TASK DATA>
** BEGIN **
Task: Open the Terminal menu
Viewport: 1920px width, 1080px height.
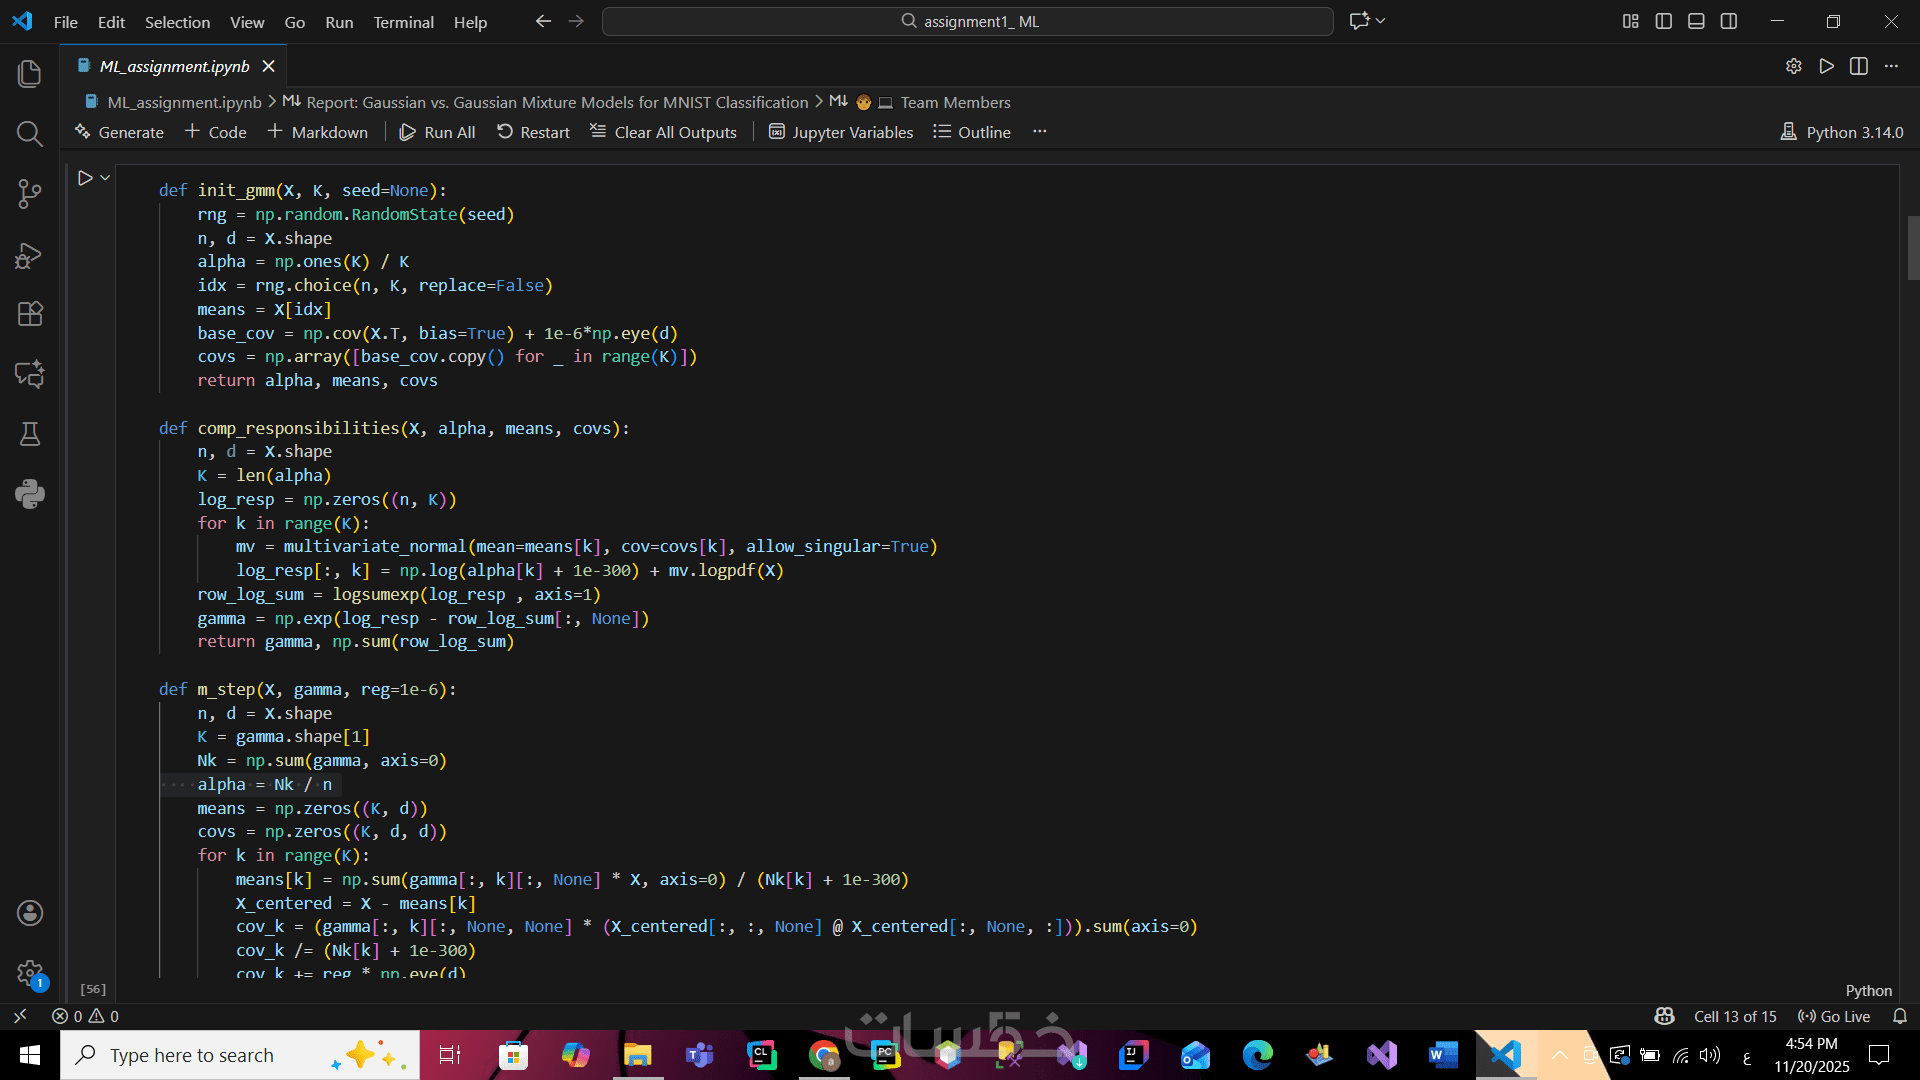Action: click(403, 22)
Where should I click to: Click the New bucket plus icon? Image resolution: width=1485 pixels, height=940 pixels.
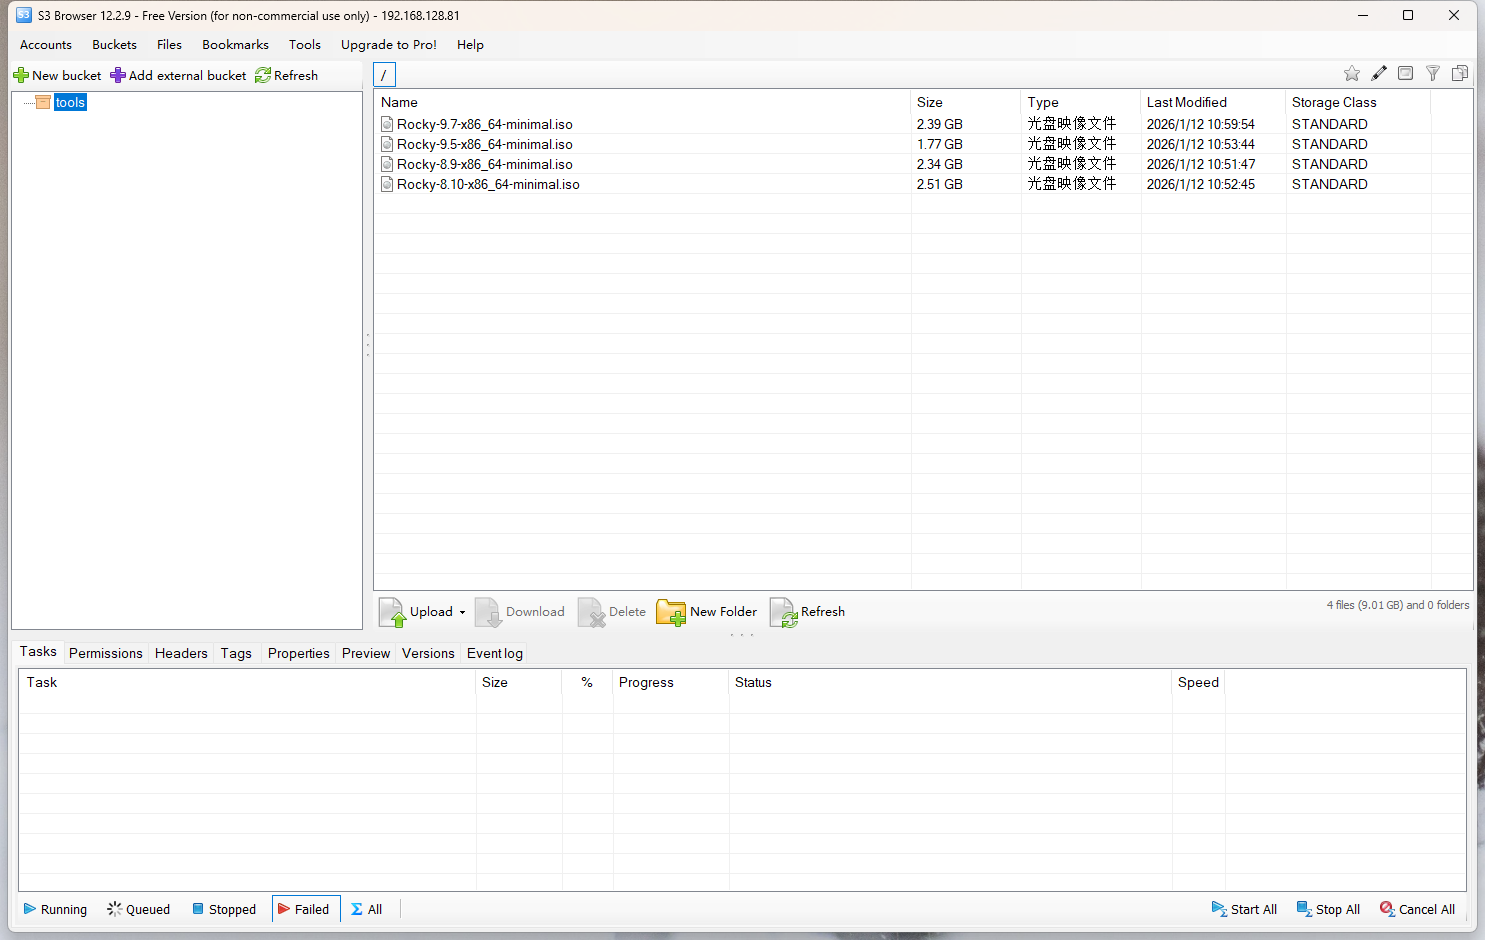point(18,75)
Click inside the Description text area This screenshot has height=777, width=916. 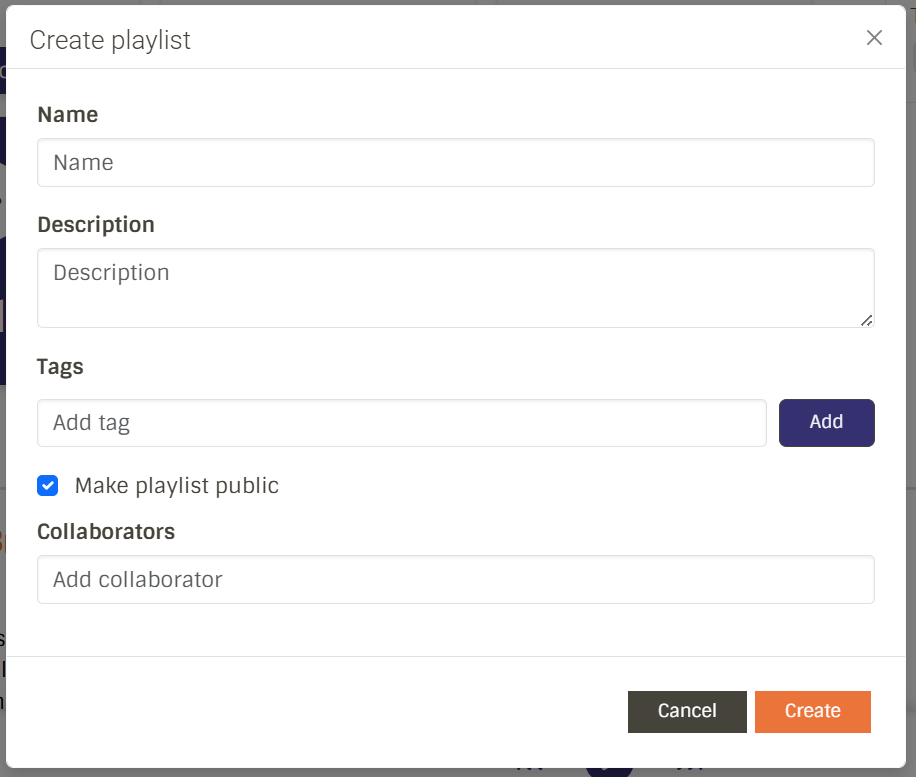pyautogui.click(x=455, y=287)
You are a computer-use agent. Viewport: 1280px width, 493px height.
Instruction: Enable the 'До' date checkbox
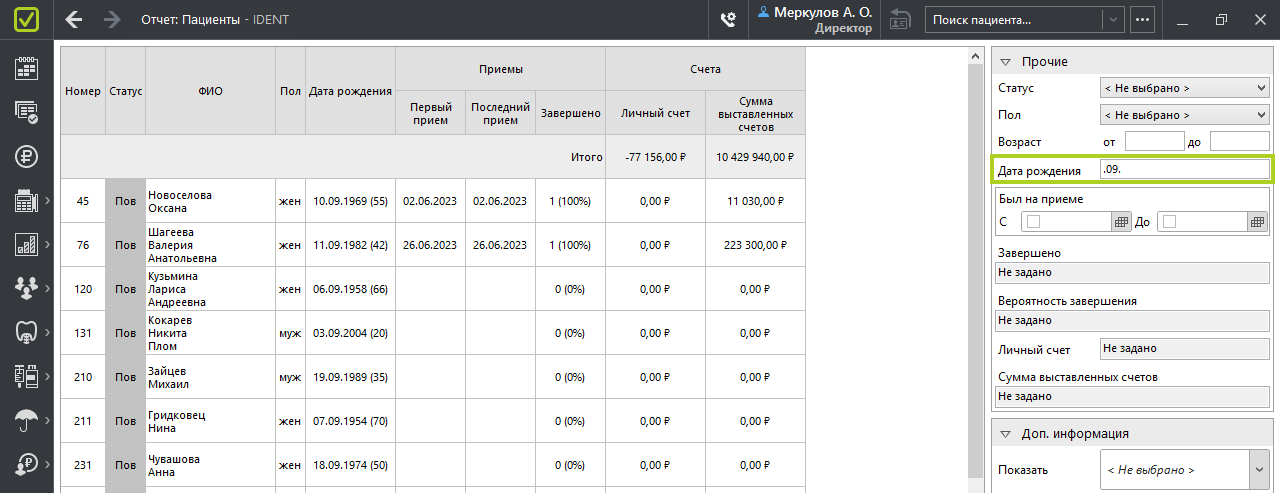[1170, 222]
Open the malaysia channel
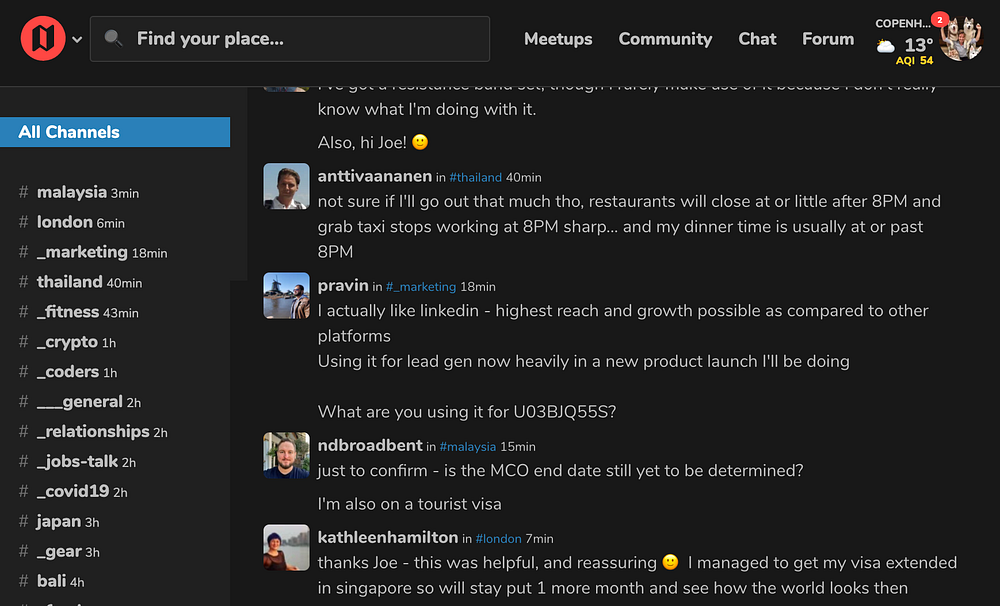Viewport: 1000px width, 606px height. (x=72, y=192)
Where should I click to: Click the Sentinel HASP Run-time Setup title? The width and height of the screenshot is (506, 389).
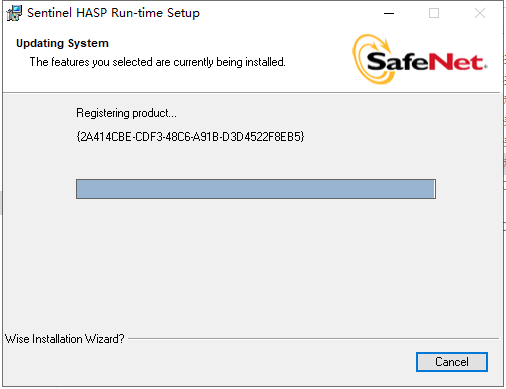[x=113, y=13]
** END **
WHAT YOU WILL DO> Express the entries as a JSON list of strings, one string per line and no blank lines, starting at the line that contains "Open the malaysia channel" and continuing through the last line of the entries. Leave the pictures out of the list.

TASK RESPONSE>
[
  "Open the malaysia channel",
  "Viewport: 1000px width, 606px height. (x=72, y=192)",
  "Where should I click to: Click the Sentinel HASP Run-time Setup title? The width and height of the screenshot is (506, 389).",
  "[x=113, y=13]"
]